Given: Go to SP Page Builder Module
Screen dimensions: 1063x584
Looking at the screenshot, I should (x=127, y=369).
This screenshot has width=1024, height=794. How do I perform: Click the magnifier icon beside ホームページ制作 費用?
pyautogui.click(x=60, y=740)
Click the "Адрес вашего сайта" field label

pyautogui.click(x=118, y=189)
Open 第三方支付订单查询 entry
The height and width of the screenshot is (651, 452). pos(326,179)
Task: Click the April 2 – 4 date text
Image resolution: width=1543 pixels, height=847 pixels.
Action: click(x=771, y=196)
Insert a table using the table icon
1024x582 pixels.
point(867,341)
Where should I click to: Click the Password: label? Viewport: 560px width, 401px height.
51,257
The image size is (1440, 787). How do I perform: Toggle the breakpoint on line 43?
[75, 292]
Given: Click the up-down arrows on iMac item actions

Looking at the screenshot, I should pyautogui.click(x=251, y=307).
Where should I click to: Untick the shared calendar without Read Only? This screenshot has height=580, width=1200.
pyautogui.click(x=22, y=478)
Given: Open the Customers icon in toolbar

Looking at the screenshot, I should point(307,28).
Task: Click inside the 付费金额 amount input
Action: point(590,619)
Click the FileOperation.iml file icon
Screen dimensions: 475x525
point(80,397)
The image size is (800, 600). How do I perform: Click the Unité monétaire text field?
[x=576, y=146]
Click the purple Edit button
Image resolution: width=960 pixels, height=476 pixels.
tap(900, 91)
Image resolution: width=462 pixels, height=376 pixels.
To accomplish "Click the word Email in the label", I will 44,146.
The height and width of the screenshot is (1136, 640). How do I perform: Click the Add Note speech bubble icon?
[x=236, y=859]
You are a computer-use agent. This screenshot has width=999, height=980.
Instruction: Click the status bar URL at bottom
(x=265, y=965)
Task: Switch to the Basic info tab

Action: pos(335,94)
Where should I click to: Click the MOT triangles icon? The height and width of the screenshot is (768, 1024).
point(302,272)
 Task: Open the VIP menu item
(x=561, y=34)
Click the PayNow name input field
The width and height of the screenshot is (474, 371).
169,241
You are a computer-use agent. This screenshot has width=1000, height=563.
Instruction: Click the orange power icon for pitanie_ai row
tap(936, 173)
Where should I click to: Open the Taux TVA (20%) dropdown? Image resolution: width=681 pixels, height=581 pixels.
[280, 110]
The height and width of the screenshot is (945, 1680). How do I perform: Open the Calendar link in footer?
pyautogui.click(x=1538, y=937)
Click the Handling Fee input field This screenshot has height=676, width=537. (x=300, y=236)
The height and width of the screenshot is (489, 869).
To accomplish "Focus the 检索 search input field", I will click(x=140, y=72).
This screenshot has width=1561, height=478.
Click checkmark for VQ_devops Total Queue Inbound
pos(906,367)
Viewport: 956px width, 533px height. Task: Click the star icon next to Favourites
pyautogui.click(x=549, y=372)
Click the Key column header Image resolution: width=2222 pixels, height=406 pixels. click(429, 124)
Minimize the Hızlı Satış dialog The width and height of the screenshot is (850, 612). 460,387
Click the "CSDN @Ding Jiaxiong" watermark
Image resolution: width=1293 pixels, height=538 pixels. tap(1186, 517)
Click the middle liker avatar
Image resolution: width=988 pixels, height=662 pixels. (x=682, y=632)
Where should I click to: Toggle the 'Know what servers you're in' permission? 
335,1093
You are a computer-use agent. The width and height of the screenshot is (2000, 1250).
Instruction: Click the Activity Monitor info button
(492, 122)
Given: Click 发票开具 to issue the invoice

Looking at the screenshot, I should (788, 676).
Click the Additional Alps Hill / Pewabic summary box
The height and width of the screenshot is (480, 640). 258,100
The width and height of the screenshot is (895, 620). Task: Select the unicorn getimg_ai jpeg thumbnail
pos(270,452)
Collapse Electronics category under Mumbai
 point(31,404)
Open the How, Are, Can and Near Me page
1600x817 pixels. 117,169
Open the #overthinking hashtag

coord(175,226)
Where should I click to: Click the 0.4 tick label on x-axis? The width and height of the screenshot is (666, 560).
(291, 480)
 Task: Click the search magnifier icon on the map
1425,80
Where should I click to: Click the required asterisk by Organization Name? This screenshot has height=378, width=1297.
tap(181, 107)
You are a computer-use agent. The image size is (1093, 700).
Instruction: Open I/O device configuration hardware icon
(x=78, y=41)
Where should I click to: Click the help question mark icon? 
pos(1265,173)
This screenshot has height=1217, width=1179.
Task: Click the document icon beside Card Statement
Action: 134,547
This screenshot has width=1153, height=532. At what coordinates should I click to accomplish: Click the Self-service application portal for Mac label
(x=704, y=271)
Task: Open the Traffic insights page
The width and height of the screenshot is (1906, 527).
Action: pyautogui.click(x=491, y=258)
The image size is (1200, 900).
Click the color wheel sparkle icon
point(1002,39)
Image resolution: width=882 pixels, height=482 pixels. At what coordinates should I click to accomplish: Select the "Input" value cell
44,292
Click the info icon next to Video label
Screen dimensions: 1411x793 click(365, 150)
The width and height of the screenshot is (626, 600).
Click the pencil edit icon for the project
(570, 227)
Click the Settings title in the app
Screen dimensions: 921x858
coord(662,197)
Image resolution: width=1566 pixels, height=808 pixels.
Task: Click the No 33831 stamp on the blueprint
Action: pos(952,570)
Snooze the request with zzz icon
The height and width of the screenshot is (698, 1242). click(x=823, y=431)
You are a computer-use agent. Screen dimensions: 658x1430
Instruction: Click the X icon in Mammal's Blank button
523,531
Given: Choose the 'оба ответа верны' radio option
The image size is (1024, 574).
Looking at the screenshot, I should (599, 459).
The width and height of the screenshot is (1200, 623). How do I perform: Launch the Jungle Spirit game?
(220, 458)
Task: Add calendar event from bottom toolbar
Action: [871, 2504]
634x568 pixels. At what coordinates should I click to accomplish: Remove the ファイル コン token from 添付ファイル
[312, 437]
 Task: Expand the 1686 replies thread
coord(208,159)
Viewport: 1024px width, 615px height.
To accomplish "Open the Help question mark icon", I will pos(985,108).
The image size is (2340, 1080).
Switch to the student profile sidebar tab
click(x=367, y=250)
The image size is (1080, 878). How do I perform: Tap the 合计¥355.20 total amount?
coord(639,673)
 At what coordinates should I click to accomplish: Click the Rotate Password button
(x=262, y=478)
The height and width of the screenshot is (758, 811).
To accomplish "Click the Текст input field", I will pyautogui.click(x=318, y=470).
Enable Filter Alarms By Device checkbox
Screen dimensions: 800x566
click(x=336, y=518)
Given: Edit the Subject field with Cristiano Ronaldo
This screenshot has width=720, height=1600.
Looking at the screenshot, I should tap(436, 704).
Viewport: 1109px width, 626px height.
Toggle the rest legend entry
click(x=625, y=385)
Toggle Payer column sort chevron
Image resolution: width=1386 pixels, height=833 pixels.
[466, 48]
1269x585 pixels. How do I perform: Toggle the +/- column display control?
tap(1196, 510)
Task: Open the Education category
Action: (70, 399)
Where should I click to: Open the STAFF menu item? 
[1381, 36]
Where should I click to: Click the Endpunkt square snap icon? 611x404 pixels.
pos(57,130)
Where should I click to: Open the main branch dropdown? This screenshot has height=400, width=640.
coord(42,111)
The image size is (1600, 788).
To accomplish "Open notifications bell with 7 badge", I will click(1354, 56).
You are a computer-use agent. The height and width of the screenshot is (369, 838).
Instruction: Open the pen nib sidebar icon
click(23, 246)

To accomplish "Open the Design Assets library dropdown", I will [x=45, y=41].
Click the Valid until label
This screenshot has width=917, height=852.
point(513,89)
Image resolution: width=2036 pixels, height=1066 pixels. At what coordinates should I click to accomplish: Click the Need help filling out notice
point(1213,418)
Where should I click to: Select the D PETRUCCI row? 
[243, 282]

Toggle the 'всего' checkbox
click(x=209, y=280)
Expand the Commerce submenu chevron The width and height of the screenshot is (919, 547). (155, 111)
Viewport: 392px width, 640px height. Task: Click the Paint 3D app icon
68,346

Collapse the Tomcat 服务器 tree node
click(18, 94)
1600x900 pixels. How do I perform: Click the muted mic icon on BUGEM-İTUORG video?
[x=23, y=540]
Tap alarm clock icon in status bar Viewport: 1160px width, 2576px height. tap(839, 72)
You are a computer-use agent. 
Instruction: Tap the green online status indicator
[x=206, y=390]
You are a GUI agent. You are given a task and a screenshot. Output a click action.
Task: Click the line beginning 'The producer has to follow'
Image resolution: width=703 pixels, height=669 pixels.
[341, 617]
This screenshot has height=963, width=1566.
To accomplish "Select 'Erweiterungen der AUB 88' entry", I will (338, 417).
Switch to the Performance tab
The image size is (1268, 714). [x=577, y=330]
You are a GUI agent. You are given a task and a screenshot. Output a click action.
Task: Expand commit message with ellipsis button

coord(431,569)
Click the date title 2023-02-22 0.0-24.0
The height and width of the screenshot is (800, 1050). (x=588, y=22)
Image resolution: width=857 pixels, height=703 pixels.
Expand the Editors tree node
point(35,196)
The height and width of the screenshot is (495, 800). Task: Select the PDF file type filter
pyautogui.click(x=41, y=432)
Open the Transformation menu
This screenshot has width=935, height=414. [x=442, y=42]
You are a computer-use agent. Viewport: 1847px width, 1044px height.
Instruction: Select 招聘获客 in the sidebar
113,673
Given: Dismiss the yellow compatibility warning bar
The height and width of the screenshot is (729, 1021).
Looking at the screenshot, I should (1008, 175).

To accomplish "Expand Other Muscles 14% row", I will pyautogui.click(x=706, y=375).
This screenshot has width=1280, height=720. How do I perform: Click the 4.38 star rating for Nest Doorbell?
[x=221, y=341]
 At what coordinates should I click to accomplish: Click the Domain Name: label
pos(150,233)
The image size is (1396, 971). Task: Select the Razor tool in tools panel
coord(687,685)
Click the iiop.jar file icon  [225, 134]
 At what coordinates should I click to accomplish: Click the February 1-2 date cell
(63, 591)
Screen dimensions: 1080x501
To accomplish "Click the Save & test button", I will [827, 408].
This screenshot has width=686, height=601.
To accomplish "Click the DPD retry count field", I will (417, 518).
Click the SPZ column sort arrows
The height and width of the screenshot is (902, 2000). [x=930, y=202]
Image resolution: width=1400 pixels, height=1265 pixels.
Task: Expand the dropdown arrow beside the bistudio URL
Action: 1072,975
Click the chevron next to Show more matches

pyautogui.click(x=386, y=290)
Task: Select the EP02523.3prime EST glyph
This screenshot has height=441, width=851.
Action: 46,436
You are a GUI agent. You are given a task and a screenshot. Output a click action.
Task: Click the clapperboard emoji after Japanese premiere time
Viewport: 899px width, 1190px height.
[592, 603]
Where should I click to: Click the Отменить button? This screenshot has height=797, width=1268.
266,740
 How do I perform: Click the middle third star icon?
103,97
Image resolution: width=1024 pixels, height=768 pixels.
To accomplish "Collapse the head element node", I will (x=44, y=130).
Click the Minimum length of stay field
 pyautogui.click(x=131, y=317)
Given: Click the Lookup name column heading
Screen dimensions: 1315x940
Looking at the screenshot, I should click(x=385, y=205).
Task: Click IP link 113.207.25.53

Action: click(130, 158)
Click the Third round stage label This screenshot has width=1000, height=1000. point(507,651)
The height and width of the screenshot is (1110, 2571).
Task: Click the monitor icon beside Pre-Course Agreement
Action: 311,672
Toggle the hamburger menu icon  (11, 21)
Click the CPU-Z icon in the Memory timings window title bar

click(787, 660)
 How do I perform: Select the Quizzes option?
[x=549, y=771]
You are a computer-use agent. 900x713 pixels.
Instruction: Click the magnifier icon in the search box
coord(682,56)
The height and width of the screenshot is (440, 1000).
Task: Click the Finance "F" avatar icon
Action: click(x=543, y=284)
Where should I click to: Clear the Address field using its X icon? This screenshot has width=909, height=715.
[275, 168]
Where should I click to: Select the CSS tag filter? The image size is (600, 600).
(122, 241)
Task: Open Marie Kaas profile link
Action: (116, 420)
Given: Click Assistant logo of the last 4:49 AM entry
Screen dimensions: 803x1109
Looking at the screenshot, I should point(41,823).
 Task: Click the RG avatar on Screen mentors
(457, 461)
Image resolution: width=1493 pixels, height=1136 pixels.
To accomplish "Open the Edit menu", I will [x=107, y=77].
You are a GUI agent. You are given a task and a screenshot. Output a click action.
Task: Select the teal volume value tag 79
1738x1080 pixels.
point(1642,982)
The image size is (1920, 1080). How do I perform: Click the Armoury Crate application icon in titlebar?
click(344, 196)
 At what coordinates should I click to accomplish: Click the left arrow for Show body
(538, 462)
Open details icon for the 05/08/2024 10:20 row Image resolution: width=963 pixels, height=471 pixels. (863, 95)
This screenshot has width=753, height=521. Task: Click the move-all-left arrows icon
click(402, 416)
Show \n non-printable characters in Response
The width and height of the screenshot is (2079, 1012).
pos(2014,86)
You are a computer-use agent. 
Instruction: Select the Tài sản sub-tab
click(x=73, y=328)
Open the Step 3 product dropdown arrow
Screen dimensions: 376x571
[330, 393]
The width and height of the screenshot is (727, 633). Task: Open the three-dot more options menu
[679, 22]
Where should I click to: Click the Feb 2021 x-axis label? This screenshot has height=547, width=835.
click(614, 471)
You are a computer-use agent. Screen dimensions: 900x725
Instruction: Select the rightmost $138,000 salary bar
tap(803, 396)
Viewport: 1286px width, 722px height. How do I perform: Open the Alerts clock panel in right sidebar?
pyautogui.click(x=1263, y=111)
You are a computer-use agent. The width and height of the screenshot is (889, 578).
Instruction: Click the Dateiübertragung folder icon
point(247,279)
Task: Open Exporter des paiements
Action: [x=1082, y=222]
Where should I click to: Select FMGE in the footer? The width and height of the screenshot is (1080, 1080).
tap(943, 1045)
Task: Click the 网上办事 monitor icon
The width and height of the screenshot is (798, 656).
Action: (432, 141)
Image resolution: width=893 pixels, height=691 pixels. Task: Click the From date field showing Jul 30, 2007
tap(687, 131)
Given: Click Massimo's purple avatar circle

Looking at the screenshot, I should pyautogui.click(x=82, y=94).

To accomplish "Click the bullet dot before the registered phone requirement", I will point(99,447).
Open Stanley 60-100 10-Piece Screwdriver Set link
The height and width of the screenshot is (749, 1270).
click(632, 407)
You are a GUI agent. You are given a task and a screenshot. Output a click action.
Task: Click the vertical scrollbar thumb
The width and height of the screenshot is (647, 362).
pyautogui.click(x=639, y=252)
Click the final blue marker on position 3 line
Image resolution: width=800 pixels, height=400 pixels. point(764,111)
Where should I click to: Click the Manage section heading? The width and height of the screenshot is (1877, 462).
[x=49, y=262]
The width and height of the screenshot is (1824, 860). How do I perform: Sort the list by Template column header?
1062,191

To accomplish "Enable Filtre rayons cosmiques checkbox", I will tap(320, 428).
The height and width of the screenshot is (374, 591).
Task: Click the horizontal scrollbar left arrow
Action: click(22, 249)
* * * * * * * * *
■ Problem description
Determine the number of lines in the records that contain the word "computer", and provide that number alone.

■ Written answer
12